Бенедикте охватило сочувствие.
— Подумать только, он увлекся Аделе! Да, она очень красивая. Но Ливор?
— Бедный парень, — пробурчал Свег. — А она просто холодная, хитрая потаскушка!
Бенедикте чуть не расцеловала его за эти слова.
В лунном свете Ферьеусет казался особенно неприветливым. Но теперь они почувствовали также и то магическое, заразившее все вокруг зло, царившее здесь.
Большой дом возвышался над маленькими постройками, словно французский собор в маленьком городке. Подавляюще и безвкусно. На первый раз они решили не заходить в церковь, а пошли прямо к дому. С величайшей осторожностью они отворили скрипучую дверь и вошли внутрь.
Бенедикте втянула воздух.
— Сегодня здесь пахнет лучше.
— Да, мне тоже так кажется, — сказал Свег.
— И к тому же я больше не чувствую ту стерильную пустоту, не пропускавшую ни одного впечатления для меня, — сказала Бенедикте. — Теперь дом выглядит, словно самый обычный старый дом. В нем происходили и добрые, и злые события…
Остальные выжидающе смотрели на нее, пока она определяла атмосферу дома.

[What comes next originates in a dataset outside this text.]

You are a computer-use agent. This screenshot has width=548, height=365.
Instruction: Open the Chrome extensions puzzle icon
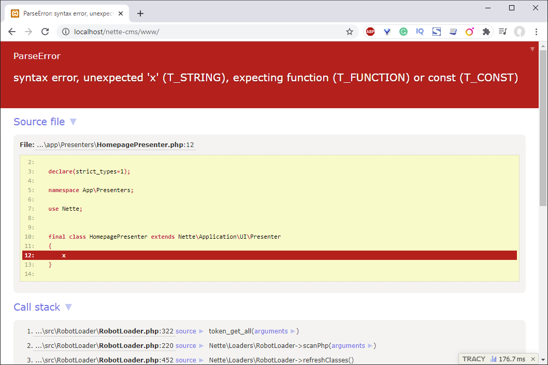pos(486,32)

Что ж, она была права, противодействие, которое она ощущала здесь две ночи назад, ушло отсюда.
Теперь дом был открыт, все те чувства и картины, которые она получала, войдя в обычный дом, устремились к ней. Ощущения, которые имелись внутри подавляющего большинства старых домов…
Видения проплывали мимо, быстро и переменчиво. Вот сидела женщина у очага, на стуле, которого сейчас там не было. На полу безрадостно играл какой-то ребенок. Женщина выглядела невыразимо усталой. В другом видении кто-то лежал в постели, там, где сейчас стоял шкаф. Бенедикте ощутила голод, нужду, холод, одиночество без любви. Она увидела также и другую женщину, она сидела за столом с книгой перед собой и что-то писала в ней. Та одинокая женщина, хозяйка дневника. Так ли она выглядела? Бенедикте почувствовала сильную симпатию к ней. Женщина, которая, очевидно, так и не смогла быть вместе с мужчиной, о котором мечтала.